Although individual genetic variants and the genetic risk score were more significantly associated with drusen progression in these analyses, diet quality also tended to modify risk. The protective effects of eating a Mediterranean-type diet have been shown for different outcomes, such as overall mortality,⁵⁰ cardiovascular events,^51,52 cognitive decline,⁵³ and more recently vision impairment, diabetic retinopathy,⁵⁴ and AMD.^13,14,55,56 Two of the AMD reports are prospective studies showing that this type of diet decreased the rate of progression from nonadvanced to advanced AMD—one in the US population reported in 2015¹³ and the other confirming these results in a European cohort published in 2019.¹⁴ The biological basis of this healthy diet is based on the protective effects of a diet rich in nutrient-rich foods: fish providing polyunsaturated omega-3 fatty acids, and plant foods such as fruits, vegetables, legumes, olive oil, as well as nuts, providing antioxidant and anti-inflammatory vitamins and minerals such as vitamin B₉, vitamin E, zinc, lutein, and zeaxanthin.^{7,11,12,57–59} Our previous study showed that higher levels of serum antioxidants, including vitamin C, lutein, and zeaxanthin, as well as higher fish intake were associated with lower levels of C-reactive protein, a marker for systemic inflammation.⁵⁹

The dietary questionnaire was validated through a telephone-administrated 24-hour dietary recall on a subsample, as in other analyses of food frequency questionnaires.

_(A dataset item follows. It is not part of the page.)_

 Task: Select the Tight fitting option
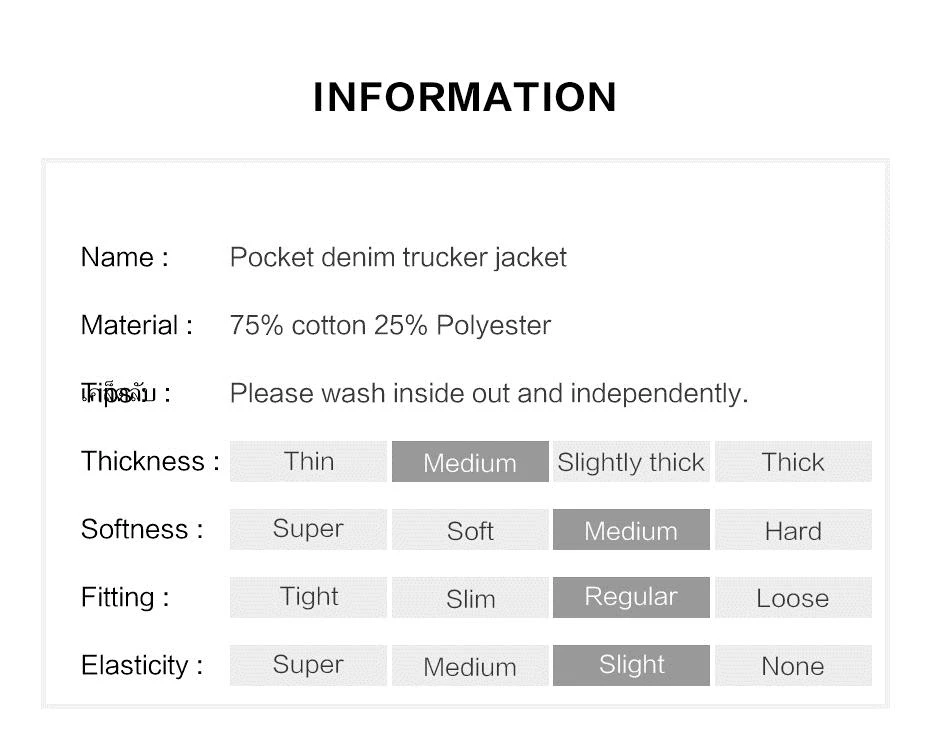coord(308,597)
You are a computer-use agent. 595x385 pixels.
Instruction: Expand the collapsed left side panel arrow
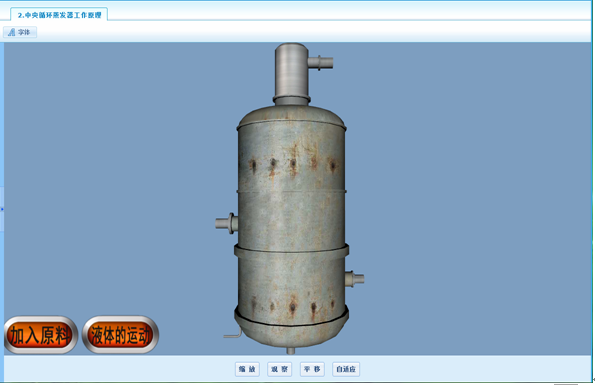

The same instrument was used for all individuals, providing rankings of dietary intake that are useful in association analyses. We used a well-known and validated method to assess diet and created a dietary pattern score. Our aMeDi score was developed by using sex-specific thresholds to better account for differences between men and women. Other strengths include standardized data collection, a long follow-up time, a large number of drusen size progressors, and data available for major dietary, and other behavioral confounders. Our analyses accounted for time to progression in each eye and included genetic variants in all pathways related to AMD. Dietary assessment was conducted before drusen progression, which decreased the likelihood of reverse causation and minimized the potential for dietary changes as a result of worsening disease. The phenotypic grading of drusen size was assigned without knowledge of risk factors or genotype. Our findings are applicable to an older Caucasian population in the US and may be relevant for similar populations in other countries.

In conclusion, this study presents new information which shows that genetic variants and a genetic risk score involving several biologic pathways significantly influenced a two-step increase in drusen growth, and that higher adherence to a Mediterranean-type diet may be associated with a reduced risk of drusen size progression over time. Modifiable factors such as a healthy dietary pattern could play a role in delaying progression of earlier stages of AMD, in addition to the known role of these healthy behaviors on progression to more advanced disease. Genetic predictors and diet quality were independently related to an increase in drusen size. Knowledge of nature and nurture, genetic susceptibility, and modifiable factors, may identify participants at a greater risk of early disease progression who could benefit from preventive measures.⁷

Amended May 18, 2020: Reference #39 was a duplicate of #34. It has been removed and the subsequent references and in-text citations renumbered.